SELECTED TEXT
Overview

Source: https://grafana.com/oss/tempo/

Tempo is a high-performance, cost-effective distributed tracing backend. It is deeply integrated with Grafana, Prometheus, Loki, and Mimir. Tempo requires only object storage to operate, making it extremely cheap and simple to maintain.

Key Features

Feature	Description	Status in Our Setup
Distributed Tracing	Storing and querying traces from any application	✅ Configured
TraceQL	Query language for traces (similar to SQL)	✅ Configured
Metrics Generator	Generating metrics from traces (RED metrics, service graphs)	✅ Configured
Traces to Metrics	Linking traces with metrics in Grafana	✅ Configured
Traces to Logs	Linking traces with logs (Loki) in Grafana	✅ Configured
Traces to Profiles	Linking traces with profiles (Pyroscope) in Grafana	✅ Configured
Service Graphs	Automatic visualization of service dependencies	✅ Configured
TraceQL Metrics (Drilldown)	Real-time metrics from TraceQL queries	✅ Configured
Multi-protocol Ingestion	OTLP, Jaeger, Zipkin, OpenCensus	✅ Configured
MCP Server	Model Context Protocol server for AI assistants	✅ Configured

Deployment Modes

Monolithic mode
- All components in a single process
- Good for: local development, small workloads (~20GB traces/day)
- Can scale horizontally via gossip ring
Simple Scalable (default)
- Separates read and write paths
- Good for: up to a few TB/day
Microservices mode (our setup)
- Each component deployed separately
- Best for: production, high availability, large scale
- Full control over scaling each component

Components

Distributor

Entry point for trace ingestion — accepts spans in multiple formats (OTLP, Jaeger, Zipkin, OpenCensus)
Under the hood, uses the receiver layer from the OpenTelemetry Collector framework
Routes spans to Ingesters by hashing the traceID and using a distributed consistent hash ring
The recommended format is OTel Proto (OTLP) for performance — this is why Grafana Alloy uses the OTLP exporter/receiver to send spans to Tempo
Stateless — can be scaled independently

Ingester

Receives spans from the Distributor and partitions span/resource attributes into the Parquet schema for efficient reads
Groups traces into blocks over a configured time period or until the maximum block size is reached
Generates bloom filters and indexes for each block, then flushes everything to backend object storage

Block structure in storage:

<bucketname>/<tenantID>/<blockID>/meta.json
                                 /index
                                 /data
                                 /bloom_0 ... bloom_n

In scaled deployments, creates redundancy mechanisms (not available in monolithic mode)
Participates in the gossip ring for cluster state synchronization
Hosts Metrics Generator processors

Query Frontend

Main query interface — handles trace lookup by ID (GET /api/traces/<traceID>) and filtering via TraceQL
Shards the search space — splits the blockID space into configurable shards
Distributes sharded requests across one or more Queriers in parallel to speed up responses
Merges span data returned from multiple Queriers into a single coherent response
Provides query queuing, retry, and optional caching
When the trace limit is reached — returns results collected so far and cancels remaining requests to Queriers

Querier

Performs the actual data search across blocks to find matching spans
Queries Ingesters for recently received traces (not yet flushed to storage)

DIRECTIVES
1. Turn the paragraph in the Tempo overview that begins "Tempo is a high-performance" into a short bulleted list that keeps its main facts.
2. Write the next part of the Tempo overview, picking up after its last line about the Querier.

INFORMATION PROVIDED

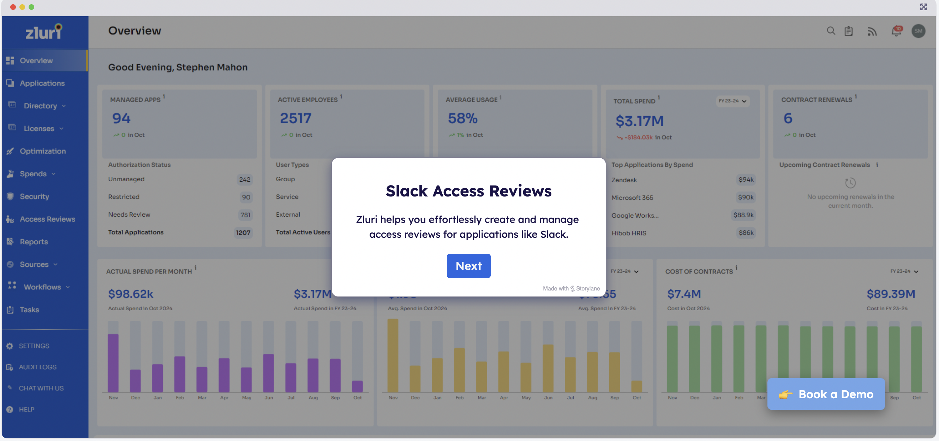Switch to the Applications section
The width and height of the screenshot is (939, 441).
(x=42, y=83)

SET OF ANSWERS
1.
- A high-performance, cost-effective distributed tracing backend
- Deeply integrated with Grafana, Prometheus, Loki, and Mimir
- Needs only object storage to run, which makes it very cheap and simple to maintain

2.
Fetches bloom filters and indexes from backend storage to efficiently locate traces in object storage blocks
This dual-source approach ensures access to both fresh and historical data
Queries should always go through the Query Frontend, not directly to the Querier
More Queriers = faster query responses

Compactor

Runs at scheduled intervals — compresses, deduplicates, and reorganizes blocks written by Ingesters
Takes into account data within specific traces to minimize future search space
Enforces retention policies — removes data after the configured time-to-live expires
Reduces storage costs and improves query performance
Gradually being replaced by the Scheduler/Worker architecture (see below)

Scheduler & Worker (new architecture)

Designed to eventually replace the Compactor with a more deterministic approach and less duplication
Scheduler: responsible for planning and tracking tasks assigned to Workers. Only one scheduler should run at a time
Worker: connects to the Scheduler via gRPC, receives and executes assigned tasks (currently compaction and retention), reports status back
Workers maintain the block list for all tenants (previously the Compactor’s responsibility) and coordinate tenant querying through the ring
Migration: scale Workers up while scaling the Compactor down to zero to avoid conflicts

Metrics Generator

Optional component that generates metrics from trace data
Processors:
- span-metrics: RED metrics (Rate, Errors, Duration) per service/operation
- service-graphs: service dependencies
- local-blocks: TraceQL metrics for the Drilldown view
Sends generated metrics to a remote write endpoint (Mimir/Prometheus)

Gateway

Reverse proxy (Nginx)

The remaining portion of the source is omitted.